§ **What you need to do**:
In the listing below, pick out lines with "table".

Supplied data below:

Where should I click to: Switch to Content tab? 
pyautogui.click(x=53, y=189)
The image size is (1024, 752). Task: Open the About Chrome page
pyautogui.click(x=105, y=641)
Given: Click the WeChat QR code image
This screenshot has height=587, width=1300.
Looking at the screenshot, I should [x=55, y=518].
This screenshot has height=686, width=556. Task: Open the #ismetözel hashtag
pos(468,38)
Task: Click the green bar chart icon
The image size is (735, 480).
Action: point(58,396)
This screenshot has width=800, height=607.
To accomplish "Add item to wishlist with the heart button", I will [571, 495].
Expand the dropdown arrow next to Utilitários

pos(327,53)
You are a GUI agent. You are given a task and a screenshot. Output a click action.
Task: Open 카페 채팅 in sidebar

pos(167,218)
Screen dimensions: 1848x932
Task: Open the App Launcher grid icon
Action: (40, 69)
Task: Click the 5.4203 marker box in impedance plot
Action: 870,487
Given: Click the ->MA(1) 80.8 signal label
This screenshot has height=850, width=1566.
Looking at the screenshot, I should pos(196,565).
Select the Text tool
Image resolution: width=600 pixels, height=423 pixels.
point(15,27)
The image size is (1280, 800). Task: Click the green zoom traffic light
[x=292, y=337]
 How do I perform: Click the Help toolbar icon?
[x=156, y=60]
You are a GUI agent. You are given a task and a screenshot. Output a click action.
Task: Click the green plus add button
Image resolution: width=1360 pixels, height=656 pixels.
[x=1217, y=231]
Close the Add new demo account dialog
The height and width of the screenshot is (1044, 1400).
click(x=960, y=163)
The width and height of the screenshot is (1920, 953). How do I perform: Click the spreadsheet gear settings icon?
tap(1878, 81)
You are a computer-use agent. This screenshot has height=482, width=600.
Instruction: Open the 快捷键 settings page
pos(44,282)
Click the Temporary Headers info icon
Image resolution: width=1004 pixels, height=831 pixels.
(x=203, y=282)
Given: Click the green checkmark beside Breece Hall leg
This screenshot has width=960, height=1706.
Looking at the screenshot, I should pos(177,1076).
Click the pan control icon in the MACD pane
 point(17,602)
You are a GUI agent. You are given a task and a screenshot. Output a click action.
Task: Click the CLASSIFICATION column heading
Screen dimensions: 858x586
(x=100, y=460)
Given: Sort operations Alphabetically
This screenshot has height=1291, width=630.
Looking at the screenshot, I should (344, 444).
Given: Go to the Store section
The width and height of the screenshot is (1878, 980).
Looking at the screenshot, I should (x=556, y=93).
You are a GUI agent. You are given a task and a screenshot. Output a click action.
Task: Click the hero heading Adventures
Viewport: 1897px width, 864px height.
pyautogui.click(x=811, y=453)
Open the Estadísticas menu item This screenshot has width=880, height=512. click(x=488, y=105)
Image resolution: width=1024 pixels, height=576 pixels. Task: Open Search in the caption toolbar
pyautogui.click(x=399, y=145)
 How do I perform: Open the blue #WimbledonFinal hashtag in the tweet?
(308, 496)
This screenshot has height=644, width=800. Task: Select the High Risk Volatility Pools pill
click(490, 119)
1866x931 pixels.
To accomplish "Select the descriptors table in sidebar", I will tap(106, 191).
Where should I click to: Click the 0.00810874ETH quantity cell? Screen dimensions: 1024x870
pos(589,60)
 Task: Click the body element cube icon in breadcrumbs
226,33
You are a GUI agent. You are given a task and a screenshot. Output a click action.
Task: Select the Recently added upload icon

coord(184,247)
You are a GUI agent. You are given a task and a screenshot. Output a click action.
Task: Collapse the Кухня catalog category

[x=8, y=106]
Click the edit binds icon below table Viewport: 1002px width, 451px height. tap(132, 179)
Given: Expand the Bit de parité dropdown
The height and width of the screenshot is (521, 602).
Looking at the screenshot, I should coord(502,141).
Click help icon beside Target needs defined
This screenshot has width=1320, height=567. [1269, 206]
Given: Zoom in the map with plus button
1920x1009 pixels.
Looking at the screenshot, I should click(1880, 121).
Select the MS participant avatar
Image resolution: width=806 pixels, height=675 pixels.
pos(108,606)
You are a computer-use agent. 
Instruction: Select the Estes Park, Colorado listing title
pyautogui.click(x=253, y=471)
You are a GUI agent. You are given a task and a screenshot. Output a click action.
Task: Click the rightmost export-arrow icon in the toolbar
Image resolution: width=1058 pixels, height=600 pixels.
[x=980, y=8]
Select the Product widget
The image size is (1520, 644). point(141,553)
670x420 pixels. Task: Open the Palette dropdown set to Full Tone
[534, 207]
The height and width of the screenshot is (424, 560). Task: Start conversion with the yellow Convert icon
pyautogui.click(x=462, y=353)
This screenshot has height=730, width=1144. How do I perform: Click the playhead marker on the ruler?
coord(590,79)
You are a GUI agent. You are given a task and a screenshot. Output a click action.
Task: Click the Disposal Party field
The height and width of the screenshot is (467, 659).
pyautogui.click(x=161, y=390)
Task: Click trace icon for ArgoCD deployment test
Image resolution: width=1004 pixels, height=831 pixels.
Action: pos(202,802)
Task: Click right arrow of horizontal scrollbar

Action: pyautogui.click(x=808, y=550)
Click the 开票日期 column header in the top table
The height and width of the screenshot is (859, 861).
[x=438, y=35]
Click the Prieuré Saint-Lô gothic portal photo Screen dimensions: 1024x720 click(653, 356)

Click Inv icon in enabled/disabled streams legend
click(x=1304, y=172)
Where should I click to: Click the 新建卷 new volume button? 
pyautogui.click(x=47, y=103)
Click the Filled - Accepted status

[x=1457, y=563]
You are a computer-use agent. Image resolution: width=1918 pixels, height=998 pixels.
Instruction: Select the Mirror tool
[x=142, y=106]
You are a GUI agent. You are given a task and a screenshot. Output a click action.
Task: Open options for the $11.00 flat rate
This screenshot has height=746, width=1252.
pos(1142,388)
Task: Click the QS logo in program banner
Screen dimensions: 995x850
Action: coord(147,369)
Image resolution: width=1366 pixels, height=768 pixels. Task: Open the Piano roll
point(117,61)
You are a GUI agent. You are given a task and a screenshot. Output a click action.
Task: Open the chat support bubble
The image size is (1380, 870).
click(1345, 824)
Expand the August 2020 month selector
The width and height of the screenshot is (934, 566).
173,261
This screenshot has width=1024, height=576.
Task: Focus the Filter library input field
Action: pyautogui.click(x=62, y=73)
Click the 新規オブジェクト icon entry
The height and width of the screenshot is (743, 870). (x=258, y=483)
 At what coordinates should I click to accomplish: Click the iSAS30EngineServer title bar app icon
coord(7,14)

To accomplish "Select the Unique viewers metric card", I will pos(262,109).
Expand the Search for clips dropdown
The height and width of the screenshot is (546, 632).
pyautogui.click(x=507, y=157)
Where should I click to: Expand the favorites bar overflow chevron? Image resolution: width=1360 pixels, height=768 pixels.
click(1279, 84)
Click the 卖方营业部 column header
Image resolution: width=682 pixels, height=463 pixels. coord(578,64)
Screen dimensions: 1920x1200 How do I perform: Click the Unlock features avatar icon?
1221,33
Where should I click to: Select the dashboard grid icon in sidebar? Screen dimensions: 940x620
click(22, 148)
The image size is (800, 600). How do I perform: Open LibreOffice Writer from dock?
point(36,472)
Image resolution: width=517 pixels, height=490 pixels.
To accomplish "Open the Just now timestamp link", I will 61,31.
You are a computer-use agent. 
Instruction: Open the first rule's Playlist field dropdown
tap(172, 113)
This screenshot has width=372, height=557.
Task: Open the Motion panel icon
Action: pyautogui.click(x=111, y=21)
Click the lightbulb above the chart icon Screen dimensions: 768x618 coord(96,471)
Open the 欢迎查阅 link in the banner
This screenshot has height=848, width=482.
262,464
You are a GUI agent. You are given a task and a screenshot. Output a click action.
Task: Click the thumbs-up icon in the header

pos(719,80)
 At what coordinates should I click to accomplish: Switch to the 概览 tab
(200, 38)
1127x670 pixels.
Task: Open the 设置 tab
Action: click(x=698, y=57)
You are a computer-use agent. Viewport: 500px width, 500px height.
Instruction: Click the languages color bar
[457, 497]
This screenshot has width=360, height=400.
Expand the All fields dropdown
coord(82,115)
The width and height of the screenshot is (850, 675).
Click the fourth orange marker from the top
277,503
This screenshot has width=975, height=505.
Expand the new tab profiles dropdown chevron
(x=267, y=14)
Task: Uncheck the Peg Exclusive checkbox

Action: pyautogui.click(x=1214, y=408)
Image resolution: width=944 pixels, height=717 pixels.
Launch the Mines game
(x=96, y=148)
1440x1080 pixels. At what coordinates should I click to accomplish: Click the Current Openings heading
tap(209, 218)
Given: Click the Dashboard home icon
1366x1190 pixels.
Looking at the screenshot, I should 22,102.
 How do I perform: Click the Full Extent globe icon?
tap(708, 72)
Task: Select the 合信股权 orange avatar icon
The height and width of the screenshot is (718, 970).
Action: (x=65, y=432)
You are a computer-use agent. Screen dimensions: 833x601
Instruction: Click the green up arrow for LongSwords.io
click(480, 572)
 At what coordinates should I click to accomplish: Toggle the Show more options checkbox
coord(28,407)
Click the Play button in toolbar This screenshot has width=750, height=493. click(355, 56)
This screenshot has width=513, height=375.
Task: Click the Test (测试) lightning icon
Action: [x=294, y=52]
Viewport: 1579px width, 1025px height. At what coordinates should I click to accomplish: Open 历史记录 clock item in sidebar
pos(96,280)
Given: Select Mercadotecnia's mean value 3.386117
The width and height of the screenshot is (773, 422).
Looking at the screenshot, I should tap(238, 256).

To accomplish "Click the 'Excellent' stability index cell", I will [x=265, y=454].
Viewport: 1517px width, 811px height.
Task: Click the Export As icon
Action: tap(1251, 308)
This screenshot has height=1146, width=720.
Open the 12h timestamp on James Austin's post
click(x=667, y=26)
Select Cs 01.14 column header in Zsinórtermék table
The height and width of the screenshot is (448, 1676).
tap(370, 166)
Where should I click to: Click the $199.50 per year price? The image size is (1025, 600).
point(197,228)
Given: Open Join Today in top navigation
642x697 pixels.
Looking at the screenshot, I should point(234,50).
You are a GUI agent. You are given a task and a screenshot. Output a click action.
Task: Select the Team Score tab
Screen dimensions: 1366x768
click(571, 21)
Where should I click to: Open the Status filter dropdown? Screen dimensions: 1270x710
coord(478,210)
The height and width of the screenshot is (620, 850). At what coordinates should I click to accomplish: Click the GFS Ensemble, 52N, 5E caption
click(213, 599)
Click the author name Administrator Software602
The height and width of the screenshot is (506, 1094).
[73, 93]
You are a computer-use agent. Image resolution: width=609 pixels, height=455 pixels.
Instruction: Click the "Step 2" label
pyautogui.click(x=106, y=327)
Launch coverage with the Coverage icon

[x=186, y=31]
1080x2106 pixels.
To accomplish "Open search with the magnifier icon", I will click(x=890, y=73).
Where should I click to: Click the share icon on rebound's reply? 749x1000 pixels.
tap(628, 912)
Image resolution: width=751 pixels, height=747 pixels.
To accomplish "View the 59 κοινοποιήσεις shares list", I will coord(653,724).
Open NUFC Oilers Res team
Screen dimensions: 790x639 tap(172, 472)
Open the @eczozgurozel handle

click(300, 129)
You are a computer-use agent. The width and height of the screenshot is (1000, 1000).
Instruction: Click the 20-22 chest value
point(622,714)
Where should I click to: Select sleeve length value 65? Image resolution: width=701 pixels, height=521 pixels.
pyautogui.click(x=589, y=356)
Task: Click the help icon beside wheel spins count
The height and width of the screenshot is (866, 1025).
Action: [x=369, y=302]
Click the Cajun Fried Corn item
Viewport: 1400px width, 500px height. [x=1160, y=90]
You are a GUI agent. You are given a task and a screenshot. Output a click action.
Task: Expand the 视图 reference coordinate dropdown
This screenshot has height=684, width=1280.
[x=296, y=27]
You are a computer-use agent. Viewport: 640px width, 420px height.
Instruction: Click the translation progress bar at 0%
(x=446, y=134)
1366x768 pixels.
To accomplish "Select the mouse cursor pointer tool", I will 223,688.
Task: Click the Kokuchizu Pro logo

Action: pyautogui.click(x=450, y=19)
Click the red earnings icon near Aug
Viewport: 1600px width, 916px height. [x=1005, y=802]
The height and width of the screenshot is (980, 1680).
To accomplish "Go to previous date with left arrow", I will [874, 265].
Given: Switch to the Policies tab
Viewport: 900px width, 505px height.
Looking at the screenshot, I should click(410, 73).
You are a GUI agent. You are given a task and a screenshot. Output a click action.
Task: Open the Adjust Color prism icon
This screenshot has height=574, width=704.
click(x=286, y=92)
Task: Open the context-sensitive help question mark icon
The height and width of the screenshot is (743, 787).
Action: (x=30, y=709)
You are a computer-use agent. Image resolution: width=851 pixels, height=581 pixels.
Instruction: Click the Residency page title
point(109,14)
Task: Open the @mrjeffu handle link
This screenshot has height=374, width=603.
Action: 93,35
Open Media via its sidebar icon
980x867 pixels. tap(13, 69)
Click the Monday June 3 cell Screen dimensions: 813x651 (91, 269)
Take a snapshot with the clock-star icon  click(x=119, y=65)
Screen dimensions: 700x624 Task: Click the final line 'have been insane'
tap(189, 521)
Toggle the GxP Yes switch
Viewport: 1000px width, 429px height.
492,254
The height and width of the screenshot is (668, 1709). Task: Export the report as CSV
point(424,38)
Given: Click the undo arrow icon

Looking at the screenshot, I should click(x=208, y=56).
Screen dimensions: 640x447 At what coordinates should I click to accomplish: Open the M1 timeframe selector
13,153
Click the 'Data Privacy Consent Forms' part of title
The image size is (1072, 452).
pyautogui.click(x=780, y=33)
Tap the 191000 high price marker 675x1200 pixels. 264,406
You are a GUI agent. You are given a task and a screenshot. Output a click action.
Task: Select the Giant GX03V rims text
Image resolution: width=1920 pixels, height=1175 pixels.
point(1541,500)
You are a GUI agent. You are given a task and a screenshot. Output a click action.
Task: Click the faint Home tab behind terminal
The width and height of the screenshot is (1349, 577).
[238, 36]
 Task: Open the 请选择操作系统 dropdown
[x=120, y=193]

End of Supplied data.

§ **Result of this exercise**:
To accomplish "Select the descriptors table in sidebar", I will tap(106, 191).
Click the edit binds icon below table Viewport: 1002px width, 451px height. tap(132, 179)
Click the 开票日期 column header in the top table
Select Cs 01.14 column header in Zsinórtermék table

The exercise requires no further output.